Rocco Landesman,
Chairman, National Endowment for the Arts
Prepared Statement Before The House of Representatives
Appropriation Subcommittee on
Interior, Environment, and Related Agencies
May 11, 2011; Washington, DC
Chairman Simpson, Ranking Member Moran, and distinguished members of the Subcommittee:
I am pleased to be appearing before you to discuss the President's Fiscal 2012 Budget Request for the National Endowment for the Arts of $146.255 million, which includes support for direct NEA grants; partnerships with state and regional arts agencies; a second round of Our Town investment; as well as program support efforts, staff salaries, and administrative expenses.

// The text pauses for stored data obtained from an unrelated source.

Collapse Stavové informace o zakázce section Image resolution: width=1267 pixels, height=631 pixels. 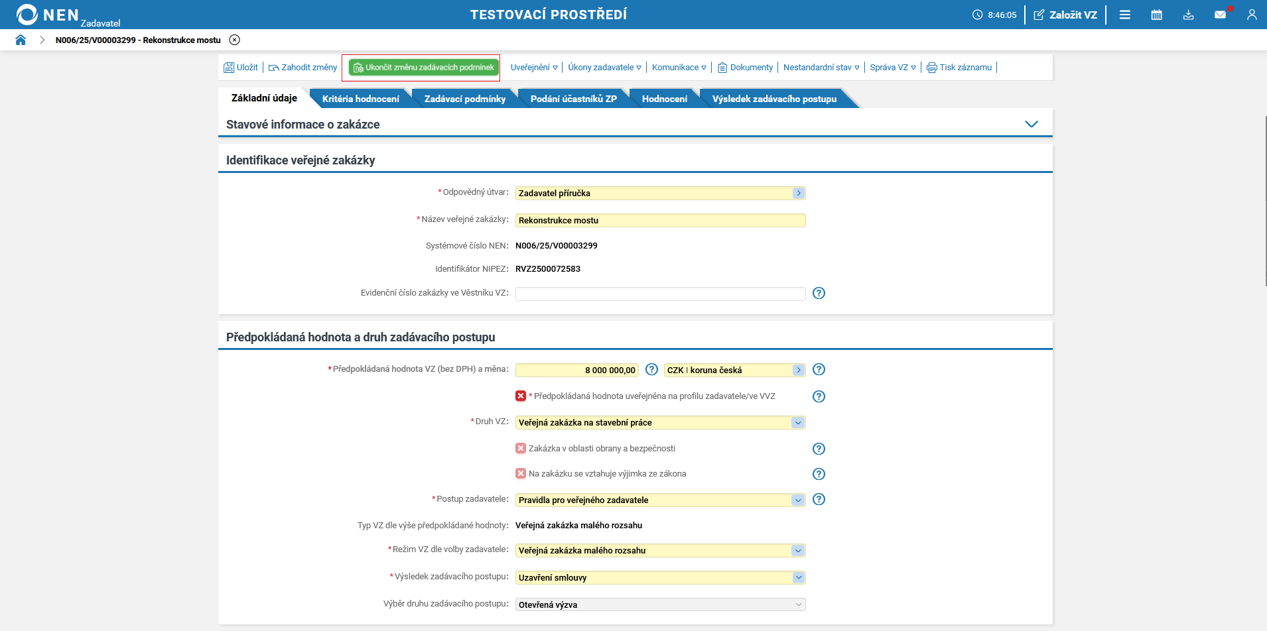[x=1031, y=125]
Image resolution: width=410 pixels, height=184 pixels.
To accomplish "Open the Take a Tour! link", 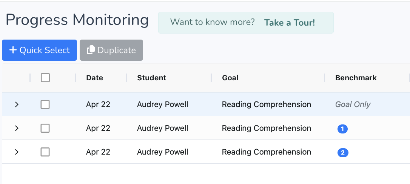I will click(290, 23).
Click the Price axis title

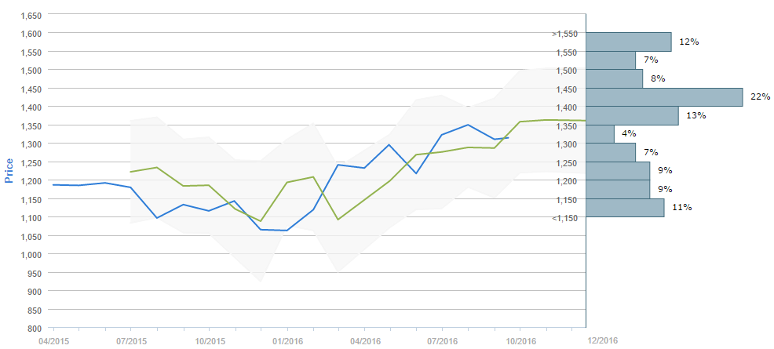pyautogui.click(x=9, y=170)
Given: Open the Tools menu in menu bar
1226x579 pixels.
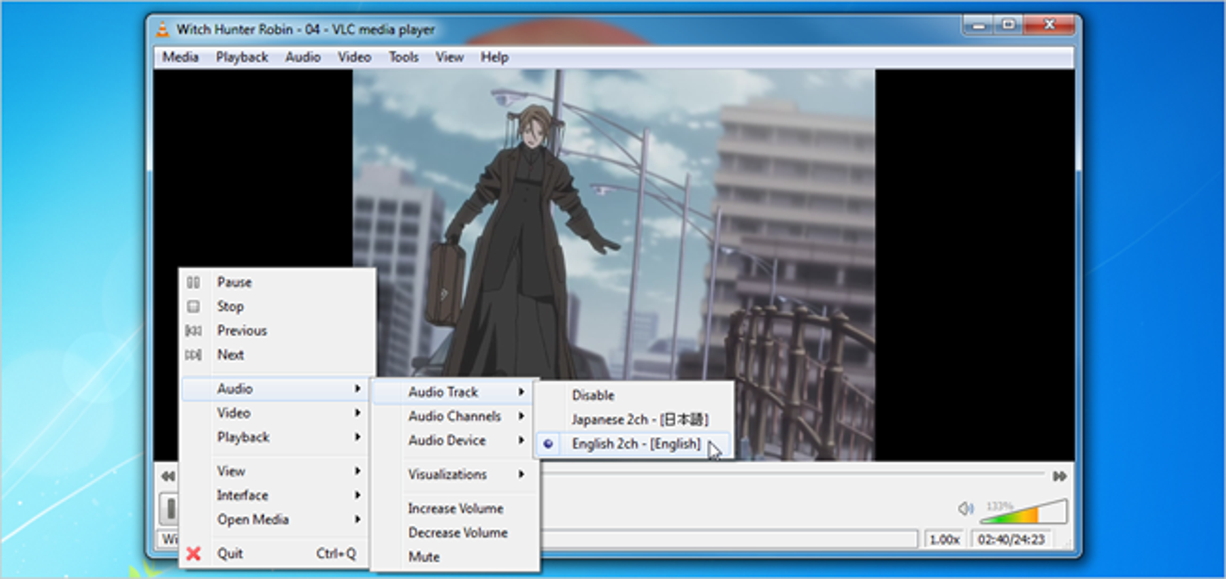Looking at the screenshot, I should tap(403, 57).
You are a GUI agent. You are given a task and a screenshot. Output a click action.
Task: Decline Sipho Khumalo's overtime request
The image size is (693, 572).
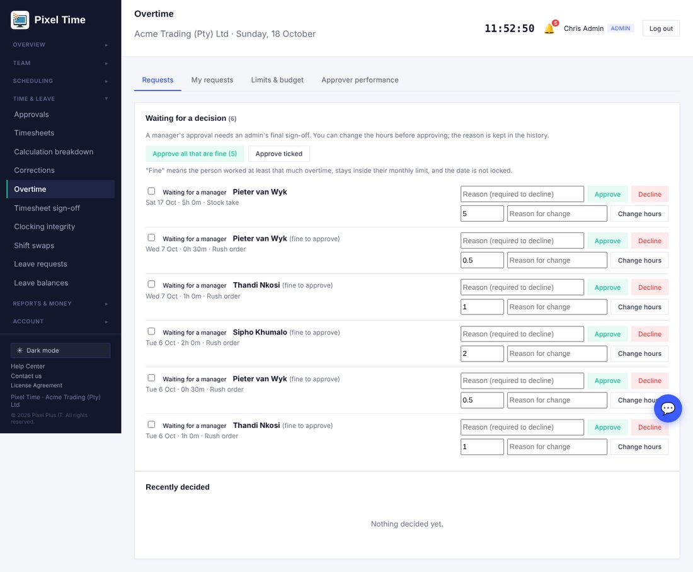[650, 334]
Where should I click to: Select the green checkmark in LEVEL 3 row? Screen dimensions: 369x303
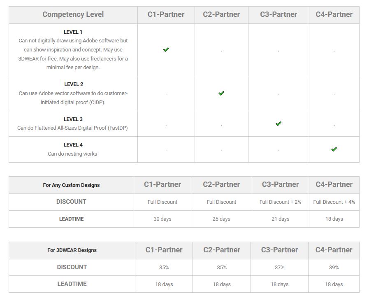pos(278,124)
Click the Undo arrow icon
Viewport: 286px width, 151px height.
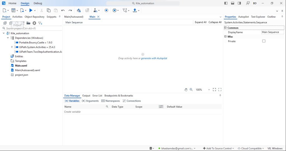pyautogui.click(x=63, y=10)
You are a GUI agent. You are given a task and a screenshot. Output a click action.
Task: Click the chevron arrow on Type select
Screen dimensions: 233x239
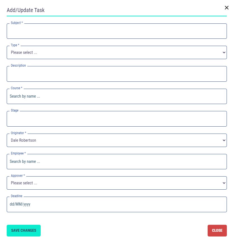coord(224,52)
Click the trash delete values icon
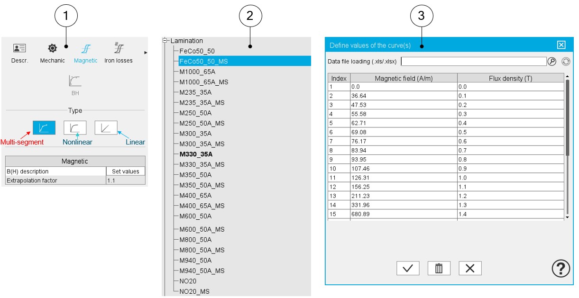 (439, 268)
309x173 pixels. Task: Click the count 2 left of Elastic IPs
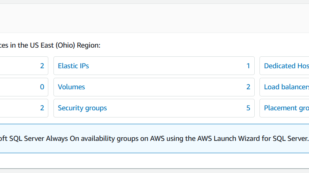(42, 66)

As you know, this request is consistent with the agency's Fiscal 2008 budget and would be a decrease of 13% from our Fiscal 2010 level of appropriation. We have worked to make the smartest decisions possible within the current fiscal reality.
We have been guided in these decisions -- as well as in the agency's grantmaking -- by our newly revised strategic plan, which has as a central theme the agency's desire to gather and communicate even more data and analysis about the impact of federal funding on the arts. This data will also allow the agency to refine and focus our investments in the arts to increase the efficacy and impact of our grants.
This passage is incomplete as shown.